- **DATA IN THIS EXERCISE**:
'''
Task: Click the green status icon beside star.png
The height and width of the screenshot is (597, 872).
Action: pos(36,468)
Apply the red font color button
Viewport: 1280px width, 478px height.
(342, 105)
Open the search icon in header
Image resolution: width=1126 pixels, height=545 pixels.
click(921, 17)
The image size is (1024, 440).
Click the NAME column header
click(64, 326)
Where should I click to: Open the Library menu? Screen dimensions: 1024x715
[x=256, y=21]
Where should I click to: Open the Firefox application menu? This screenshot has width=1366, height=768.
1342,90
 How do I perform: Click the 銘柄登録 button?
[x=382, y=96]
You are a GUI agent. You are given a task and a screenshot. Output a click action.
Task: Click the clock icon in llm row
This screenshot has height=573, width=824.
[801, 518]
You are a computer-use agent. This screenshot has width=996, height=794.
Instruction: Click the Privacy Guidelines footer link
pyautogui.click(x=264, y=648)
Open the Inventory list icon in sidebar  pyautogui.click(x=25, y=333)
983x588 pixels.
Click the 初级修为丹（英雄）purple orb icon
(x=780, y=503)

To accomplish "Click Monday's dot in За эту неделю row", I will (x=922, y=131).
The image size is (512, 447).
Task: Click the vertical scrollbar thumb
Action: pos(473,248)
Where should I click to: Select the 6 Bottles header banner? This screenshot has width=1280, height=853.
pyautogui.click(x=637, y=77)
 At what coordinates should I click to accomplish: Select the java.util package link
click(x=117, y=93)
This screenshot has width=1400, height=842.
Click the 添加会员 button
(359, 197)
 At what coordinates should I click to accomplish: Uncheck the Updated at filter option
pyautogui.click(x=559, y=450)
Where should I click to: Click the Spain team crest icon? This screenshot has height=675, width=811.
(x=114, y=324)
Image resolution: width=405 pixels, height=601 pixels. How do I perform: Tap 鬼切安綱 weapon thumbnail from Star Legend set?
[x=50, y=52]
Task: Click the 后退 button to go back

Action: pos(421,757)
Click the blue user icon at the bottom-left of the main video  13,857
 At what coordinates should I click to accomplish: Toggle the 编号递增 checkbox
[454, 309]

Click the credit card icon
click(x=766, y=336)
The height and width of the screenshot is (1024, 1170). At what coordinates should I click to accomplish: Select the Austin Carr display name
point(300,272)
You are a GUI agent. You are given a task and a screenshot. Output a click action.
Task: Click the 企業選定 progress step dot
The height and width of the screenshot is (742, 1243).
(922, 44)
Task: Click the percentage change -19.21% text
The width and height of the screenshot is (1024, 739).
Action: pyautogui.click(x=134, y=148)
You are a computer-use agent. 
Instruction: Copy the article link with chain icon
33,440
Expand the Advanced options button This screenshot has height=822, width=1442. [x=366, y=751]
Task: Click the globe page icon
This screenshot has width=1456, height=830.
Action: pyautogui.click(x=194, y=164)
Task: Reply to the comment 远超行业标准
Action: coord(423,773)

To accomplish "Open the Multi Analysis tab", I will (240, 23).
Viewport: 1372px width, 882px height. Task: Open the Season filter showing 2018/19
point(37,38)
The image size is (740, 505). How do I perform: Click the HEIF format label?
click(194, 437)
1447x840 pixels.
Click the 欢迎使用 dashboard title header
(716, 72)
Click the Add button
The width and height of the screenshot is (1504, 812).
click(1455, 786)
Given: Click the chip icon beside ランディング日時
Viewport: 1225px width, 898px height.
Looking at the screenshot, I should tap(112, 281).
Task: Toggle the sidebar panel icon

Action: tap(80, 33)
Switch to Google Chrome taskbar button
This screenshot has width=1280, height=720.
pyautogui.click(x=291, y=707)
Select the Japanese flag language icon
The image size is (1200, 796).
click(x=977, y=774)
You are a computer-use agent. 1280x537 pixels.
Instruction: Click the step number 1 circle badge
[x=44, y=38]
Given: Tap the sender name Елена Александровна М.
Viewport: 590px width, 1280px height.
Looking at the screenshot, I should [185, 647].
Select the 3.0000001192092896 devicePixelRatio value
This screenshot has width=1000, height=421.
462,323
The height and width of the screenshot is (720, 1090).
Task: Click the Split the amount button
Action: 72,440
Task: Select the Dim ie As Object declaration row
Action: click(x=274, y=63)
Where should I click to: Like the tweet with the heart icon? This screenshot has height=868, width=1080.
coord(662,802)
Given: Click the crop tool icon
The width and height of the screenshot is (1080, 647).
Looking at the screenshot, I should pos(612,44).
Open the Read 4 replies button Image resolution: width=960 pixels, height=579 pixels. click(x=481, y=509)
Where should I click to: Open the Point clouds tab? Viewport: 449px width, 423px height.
'''
- **EXERCISE GOAL**:
Copy each of the records above so that nothing differs from the original.

- **SOLUTION FOR THIS TASK**:
Task: Click the green status icon beside star.png
The height and width of the screenshot is (597, 872).
Action: pos(36,468)
Apply the red font color button
Viewport: 1280px width, 478px height.
(342, 105)
Open the search icon in header
Image resolution: width=1126 pixels, height=545 pixels.
click(921, 17)
The image size is (1024, 440).
Click the NAME column header
click(64, 326)
Where should I click to: Open the Library menu? Screen dimensions: 1024x715
[x=256, y=21]
Where should I click to: Open the Firefox application menu? This screenshot has width=1366, height=768.
1342,90
 How do I perform: Click the 銘柄登録 button?
[x=382, y=96]
You are a GUI agent. You are given a task and a screenshot. Output a click action.
Task: Click the clock icon in llm row
This screenshot has height=573, width=824.
[801, 518]
You are a computer-use agent. This screenshot has width=996, height=794.
Instruction: Click the Privacy Guidelines footer link
pyautogui.click(x=264, y=648)
Open the Inventory list icon in sidebar  pyautogui.click(x=25, y=333)
983x588 pixels.
Click the 初级修为丹（英雄）purple orb icon
(x=780, y=503)

To accomplish "Click Monday's dot in За эту неделю row", I will (x=922, y=131).
The image size is (512, 447).
Task: Click the vertical scrollbar thumb
Action: pos(473,248)
Where should I click to: Select the 6 Bottles header banner? This screenshot has width=1280, height=853.
pyautogui.click(x=637, y=77)
 At what coordinates should I click to accomplish: Select the java.util package link
click(x=117, y=93)
This screenshot has width=1400, height=842.
Click the 添加会员 button
(359, 197)
 At what coordinates should I click to accomplish: Uncheck the Updated at filter option
pyautogui.click(x=559, y=450)
Where should I click to: Click the Spain team crest icon? This screenshot has height=675, width=811.
(x=114, y=324)
Image resolution: width=405 pixels, height=601 pixels. How do I perform: Tap 鬼切安綱 weapon thumbnail from Star Legend set?
[x=50, y=52]
Task: Click the 后退 button to go back

Action: pos(421,757)
Click the blue user icon at the bottom-left of the main video  13,857
 At what coordinates should I click to accomplish: Toggle the 编号递增 checkbox
[454, 309]

Click the credit card icon
click(x=766, y=336)
The height and width of the screenshot is (1024, 1170). At what coordinates should I click to accomplish: Select the Austin Carr display name
point(300,272)
You are a GUI agent. You are given a task and a screenshot. Output a click action.
Task: Click the 企業選定 progress step dot
The height and width of the screenshot is (742, 1243).
(922, 44)
Task: Click the percentage change -19.21% text
The width and height of the screenshot is (1024, 739).
Action: pyautogui.click(x=134, y=148)
You are a computer-use agent. 
Instruction: Copy the article link with chain icon
33,440
Expand the Advanced options button This screenshot has height=822, width=1442. [x=366, y=751]
Task: Click the globe page icon
This screenshot has width=1456, height=830.
Action: pyautogui.click(x=194, y=164)
Task: Reply to the comment 远超行业标准
Action: coord(423,773)

To accomplish "Open the Multi Analysis tab", I will (240, 23).
Viewport: 1372px width, 882px height. Task: Open the Season filter showing 2018/19
point(37,38)
The image size is (740, 505). How do I perform: Click the HEIF format label?
click(194, 437)
1447x840 pixels.
Click the 欢迎使用 dashboard title header
(716, 72)
Click the Add button
The width and height of the screenshot is (1504, 812).
click(1455, 786)
Given: Click the chip icon beside ランディング日時
Viewport: 1225px width, 898px height.
Looking at the screenshot, I should tap(112, 281).
Task: Toggle the sidebar panel icon

Action: tap(80, 33)
Switch to Google Chrome taskbar button
This screenshot has width=1280, height=720.
pyautogui.click(x=291, y=707)
Select the Japanese flag language icon
The image size is (1200, 796).
click(x=977, y=774)
You are a computer-use agent. 1280x537 pixels.
Instruction: Click the step number 1 circle badge
[x=44, y=38]
Given: Tap the sender name Елена Александровна М.
Viewport: 590px width, 1280px height.
Looking at the screenshot, I should [185, 647].
Select the 3.0000001192092896 devicePixelRatio value
This screenshot has width=1000, height=421.
462,323
The height and width of the screenshot is (720, 1090).
Task: Click the Split the amount button
Action: 72,440
Task: Select the Dim ie As Object declaration row
Action: click(x=274, y=63)
Where should I click to: Like the tweet with the heart icon? This screenshot has height=868, width=1080.
coord(662,802)
Given: Click the crop tool icon
The width and height of the screenshot is (1080, 647).
Looking at the screenshot, I should pos(612,44).
Open the Read 4 replies button Image resolution: width=960 pixels, height=579 pixels. click(x=481, y=509)
Where should I click to: Open the Point clouds tab? Viewport: 449px width, 423px height.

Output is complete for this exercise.